As for class size reduction, the Post just hates it. Not only that, but as usual, they give no real reason, except that it's somehow good for the UFT. Anything that makes us happy is awful, a waste of money. Bigger classes mean fewer expenses, and fewer expenses means more money in the pockets of Rupert Murdoch. (In fairness, he's going through a divorce, so he may need the extra odd billion here and there.)

It's really disappointing that such a poorly thought out piece of crap like this passes for an editorial. If you assume that class size is meaningless, mayoral control is good, and working teachers are bad, it's just fine. However, the writers of this piece didn't bother providing evidence for any of that. Were I to write such a piece, I couldn't get it published anywhere.

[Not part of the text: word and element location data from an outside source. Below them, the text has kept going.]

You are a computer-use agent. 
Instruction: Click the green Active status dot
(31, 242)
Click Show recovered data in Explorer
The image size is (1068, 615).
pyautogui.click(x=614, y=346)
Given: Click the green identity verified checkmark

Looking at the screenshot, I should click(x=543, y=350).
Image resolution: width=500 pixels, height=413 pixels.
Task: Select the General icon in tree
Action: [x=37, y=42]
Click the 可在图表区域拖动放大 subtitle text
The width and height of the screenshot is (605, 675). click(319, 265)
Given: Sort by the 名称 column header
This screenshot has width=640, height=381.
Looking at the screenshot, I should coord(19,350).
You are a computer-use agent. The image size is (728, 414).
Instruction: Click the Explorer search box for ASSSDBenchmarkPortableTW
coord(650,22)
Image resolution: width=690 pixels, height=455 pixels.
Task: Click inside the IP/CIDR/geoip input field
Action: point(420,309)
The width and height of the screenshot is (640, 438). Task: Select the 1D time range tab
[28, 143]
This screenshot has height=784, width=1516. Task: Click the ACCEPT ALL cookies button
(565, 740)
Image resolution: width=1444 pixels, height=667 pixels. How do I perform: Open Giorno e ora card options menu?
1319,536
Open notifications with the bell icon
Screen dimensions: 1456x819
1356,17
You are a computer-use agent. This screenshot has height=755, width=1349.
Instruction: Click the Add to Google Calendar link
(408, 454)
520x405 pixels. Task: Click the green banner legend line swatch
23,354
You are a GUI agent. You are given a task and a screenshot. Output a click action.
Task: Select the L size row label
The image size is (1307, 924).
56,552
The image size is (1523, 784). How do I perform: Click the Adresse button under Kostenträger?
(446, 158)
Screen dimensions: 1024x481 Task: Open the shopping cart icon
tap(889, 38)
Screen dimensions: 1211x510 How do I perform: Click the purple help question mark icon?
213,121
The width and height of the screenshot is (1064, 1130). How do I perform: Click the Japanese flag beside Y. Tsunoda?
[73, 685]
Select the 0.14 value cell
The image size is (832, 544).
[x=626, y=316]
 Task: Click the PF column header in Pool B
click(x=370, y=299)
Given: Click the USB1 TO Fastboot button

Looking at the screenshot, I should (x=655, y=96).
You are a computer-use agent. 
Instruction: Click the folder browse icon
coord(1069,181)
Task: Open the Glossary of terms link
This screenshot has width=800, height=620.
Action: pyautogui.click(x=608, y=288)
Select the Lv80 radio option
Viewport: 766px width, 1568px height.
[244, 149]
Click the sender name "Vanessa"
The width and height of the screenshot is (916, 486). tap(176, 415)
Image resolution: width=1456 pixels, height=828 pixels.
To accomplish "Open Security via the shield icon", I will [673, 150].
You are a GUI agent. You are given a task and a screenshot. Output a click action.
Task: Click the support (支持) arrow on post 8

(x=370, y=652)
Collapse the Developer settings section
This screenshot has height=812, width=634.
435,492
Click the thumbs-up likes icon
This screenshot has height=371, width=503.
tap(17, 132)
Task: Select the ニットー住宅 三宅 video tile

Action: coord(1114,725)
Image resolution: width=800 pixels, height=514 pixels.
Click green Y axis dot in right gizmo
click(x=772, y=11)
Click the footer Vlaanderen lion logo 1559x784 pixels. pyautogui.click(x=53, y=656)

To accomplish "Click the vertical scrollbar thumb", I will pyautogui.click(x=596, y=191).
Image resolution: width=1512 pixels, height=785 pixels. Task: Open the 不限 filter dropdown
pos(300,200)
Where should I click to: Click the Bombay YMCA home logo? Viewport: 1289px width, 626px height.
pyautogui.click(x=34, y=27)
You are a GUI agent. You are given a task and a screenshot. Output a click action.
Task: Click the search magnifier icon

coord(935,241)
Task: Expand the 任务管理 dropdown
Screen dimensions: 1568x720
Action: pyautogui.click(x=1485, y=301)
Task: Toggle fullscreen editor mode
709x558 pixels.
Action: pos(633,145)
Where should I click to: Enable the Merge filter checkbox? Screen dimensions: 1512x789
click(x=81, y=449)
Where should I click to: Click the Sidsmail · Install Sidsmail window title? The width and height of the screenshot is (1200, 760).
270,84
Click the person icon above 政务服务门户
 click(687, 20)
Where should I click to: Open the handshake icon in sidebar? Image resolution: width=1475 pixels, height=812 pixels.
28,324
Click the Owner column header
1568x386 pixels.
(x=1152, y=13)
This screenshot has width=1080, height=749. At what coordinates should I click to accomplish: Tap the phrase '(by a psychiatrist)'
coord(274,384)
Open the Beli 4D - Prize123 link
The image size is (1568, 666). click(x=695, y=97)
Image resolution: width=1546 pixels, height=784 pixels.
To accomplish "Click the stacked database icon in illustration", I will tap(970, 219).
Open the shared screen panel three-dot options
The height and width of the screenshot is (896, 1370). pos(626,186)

That's why guys like Murdoch buy their own newspapers, and cable networks, and Supreme Court Justices. That's why they fight so hard for boogiemen to vilify. Otherwise there would be something akin to democracy, and who who wants that?  Remember, when you hear them talk about CRT, and trans people, and whatever other boogeymen they come up with, we're right there on their list of scapegoats, wherever and whenever it becomes convenient. In fact, someone on Murdoch's Fox just called us "the KKK with summers off."

I'm not at all surprised to see bigots projecting their racism on us, and there's a lot of precedent for authoritarians going after teachers. It's happening here and now, and this is just the beginning.